Andreas Happe: The Lazy Engineer

October 28, 2012 in life

Recently I’ve switched my working day to a more enjoyable pace – and noticed that my productivity rose too. Too many friends claimed that I’m just plain lazily so this post tries to clarify my mode of operation.

The basic idea is to reduce procrastination and improve my attention span through voluntary self-censorship.

Some caveat beforehands: I am working as self-employed independent software contractor, thus my work has some unique properties:

  • it’s highly location independent: I can work from (almost) whereever it pleases me
  • there’s not concrete timeplan: most working times derive from impending deadlines
  • my hourly rate is high enough to allow me some ‘slack’ worktime
  • research is an integral part of my work

Main Idea

The main idea is a simple “when at work, work”. I’m trying to plan my day around one or two 2-3h work sessions. The rest of my work day is spent in informal R&D sessions. The main goal is to boost my productivity through this sessions that all mandatory work can still be done through the short ’normal’ work sessions.

My first idea was to reduce interruptions within my work sessions. My main interruption sources are IM notifications and unmotivated browsing through news sites. The former is easy to fix (just uninstall your chat client), the latter is a little bit harder.

My solution was to block “unwanted” sites at the router level. I am using a custom Tomatoe-based router which allows me to block sites for all computers within my network through it’s web gui. You can do this in three different ways:

  1. enable “Access Restrictions” and state web sites that should be blocked
  2. use the DNS server on the router to redirect DNS requests for unwanted sites to 127.0.0.1
  3. fix the routing tables and let requests for unwanted sites wander around endlessly

Way 2 and 3 are needed as Access Restrictions only work with HTTP sites – as soon as you are using HTTPS the router cannot block anything anymore. Way number 1 would be the most elegant as it would allow you to only block sites during your working hours.

I’ve blocked the typical social networking sites like twitter and facebook. If somebody messages me my Android Phone will notice me sooner or later anyways. The other blocked sites mostly fall into the broad news sites category. The selection criteria is easy: as long as you’re not feeling like a small-country-dictator, you’re doing it wrong!

How do I get my news nowadays? {“I schedule a daily visit to a coffee shop.”} As coffee shops tend to have multiple different news papers my information diet gets a bit diverse through that – after reading “The Information Diet” this actually sounds like a good idea.

Isn’t this to expensive and time-intensive? Surprisingly no. Visiting the coffee shop consumes less time than constantly checking news sites, thus I eary more money in my work-time. Also a small espresso costs approximately as much as a daily newspaper that I’d have to buy otherwise.

This also pushes me to get away from my desk and wander to the coffee shop – movement is never bad

Decouple research from work

Remember the daily research sessions?

My work news processing workflow is rather efficient: start with reading news through Google Reader.

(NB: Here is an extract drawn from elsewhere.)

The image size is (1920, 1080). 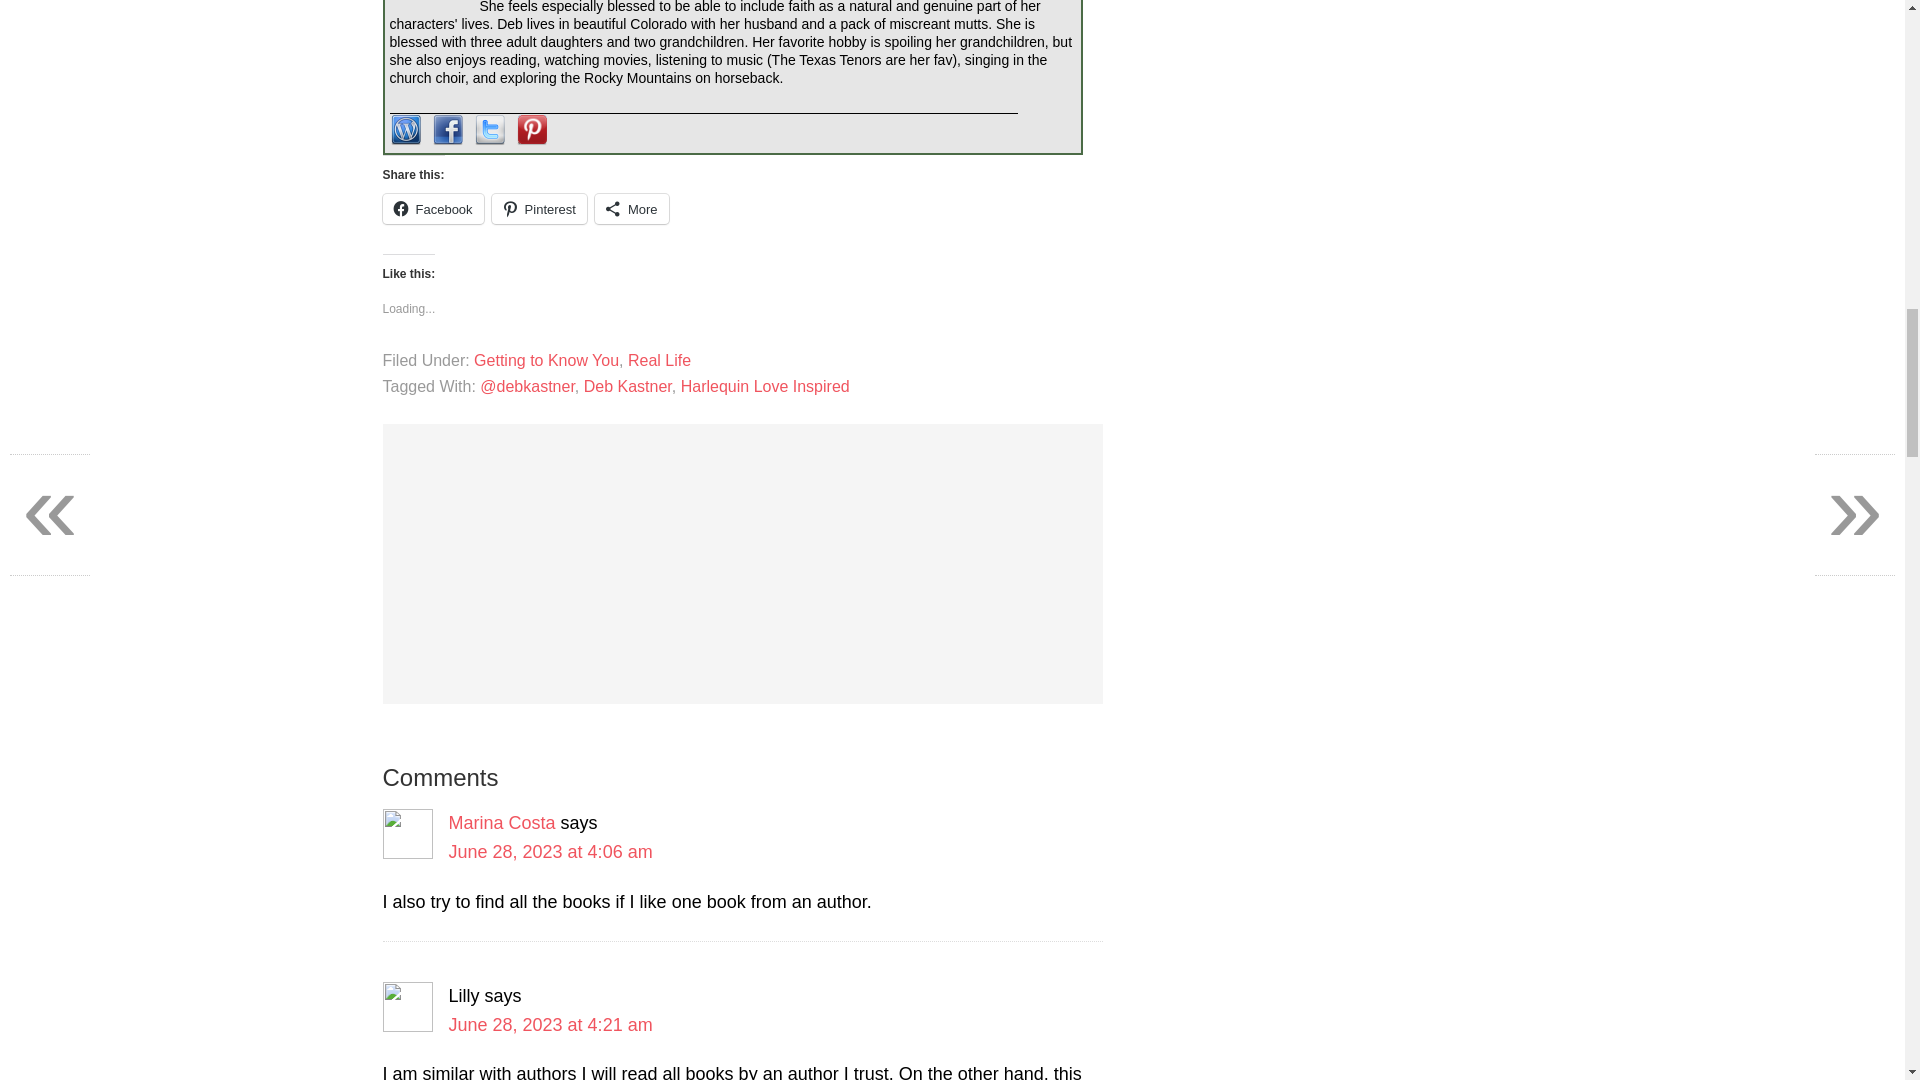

All noteworthy articles get marked and transfered to Read It Later (now Pocket). Later on I can either use my iPad or my Kindle to read those articles (I’m employing Calibre to convert my Reading List into a Kindle-compatible document).

This allows me to decouple my research session from my office. My mind works better when I am away from my desk: on-desk I’m to immensed into my current tasks to step back and visualize the big picture or concentrate on R&D.

In winter I tend to combine visiting the coffee shop and the research session, in summer I just walk to the next park and read the stuff while lying in the sun. The “short” walk from my office to the coffeeshop to the park and back is around two and a half miles.. perfect time to schedule phone conferences or reflect on stuff.

Create a clutter-free Environment

I try to keep my Desktop as clutter free as possible. Begone are most IM notifiers, Gmail notifiers, facebook popups etc. as I am using my phone as the one unified communication center – which I can easily put on-hold through enabling the airplane mode.

My desktop:

This is a slighly customized Xubuntu/Linux Desktop utilizing avant-window-navigator as dock. On the top left is an an application menu – so that I can check which applications are actually installed on my computer and ont he top right is a clock and notification center (both configured to auto-hide).